Gruppentherapie und Theater

«Der Film», so erläutert Schaffner, «spricht nicht über politische Verhältnisse, er spricht durch die Geschichten, die darin erzählt werden». Dass dies gelingt, zeigte sich in den folgenden 52 Minuten, in denen die Kamera in «Blumen zwischen Trümmern» Ursula Hauser und Maja Hess begleitet, wie sie zum wiederholten Mal in den Gaza-Streifen reisen und ihre Arbeit mit den dortigen Psychologinnen und Psychologen fortsetzen.

Sie arbeiten in Gaza mit dem «Gaza community mental health programme» zusammen, einer der wichtigsten lokalen Organisationen im Bereich der psychischen Gesundheit. Dort unterrichten Hauser und Hess die Technik des Psychodramas, die Elemente der Gruppentherapie mit improvisiertem Theater verbindet. «Wir versuchen, in einem kleinen therapeutischen Rahmen so gut wie möglich zu verhindern, dass die Leute in eine passive Lähmung verfallen und sich dem Schicksal quasi fatalistisch ergeben, sondern wissen, dass es von jedem Einzelnen abhängt, was man tun kann», sagt Ursula Hauser. Dazu können die Betroffenen während einer kurzen improvisierten Theaterszene von der Opfer- in eine Täterrolle flüchten und so den Glauben an ihre eigene Handlungsfähigkeit zurückgewinnen.

Maja Hess erläutert nach der Filmvorführung: «Es ist wichtig, Gefühle nicht nur zu verbalisieren, sondern ihnen auch physisch Ausdruck zu verleihen. Gerade für die Frauen war es anfangs schwierig, Wut auszudrücken, und viele Männer hatten Mühe, ihre Trauer zu zeigen.»

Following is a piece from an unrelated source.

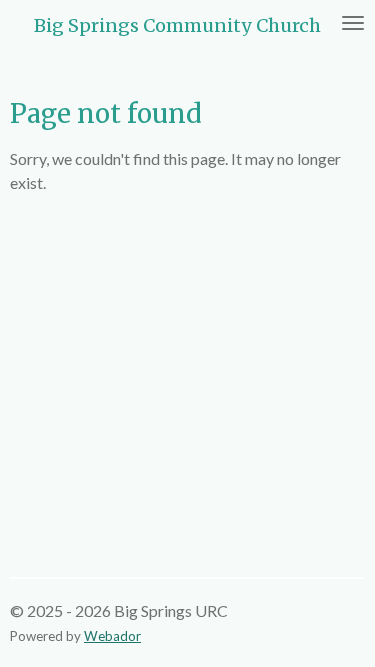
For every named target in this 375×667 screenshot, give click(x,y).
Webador (112, 636)
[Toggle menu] (353, 23)
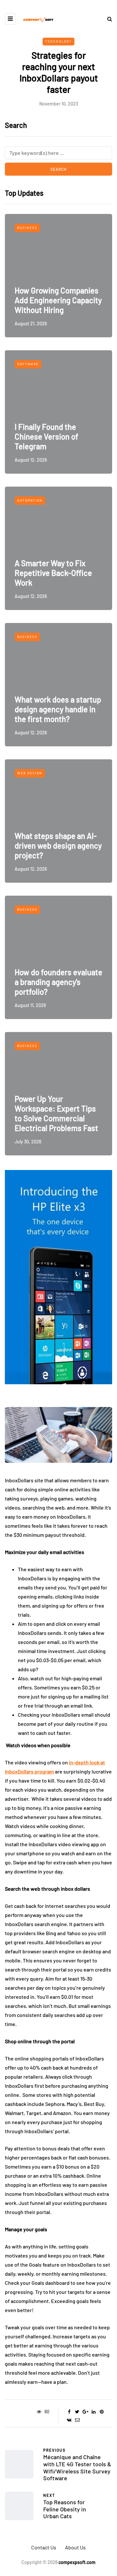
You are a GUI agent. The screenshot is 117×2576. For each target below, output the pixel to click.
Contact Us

Die erste Gruppe von zwanzig PsychologInnen hat die Ausbildung in Gaza bereits abgeschlossen, mit einem Diplom, das beispielsweise auch in Deutschland anerkannt wird. Maja Hess und Ursula Hauser können beruhigt sein, dass auch wenn sie nicht mehr in die kriegsgeplagte Region einreisen dürften, ihre Arbeit dort fortgesetzt wird.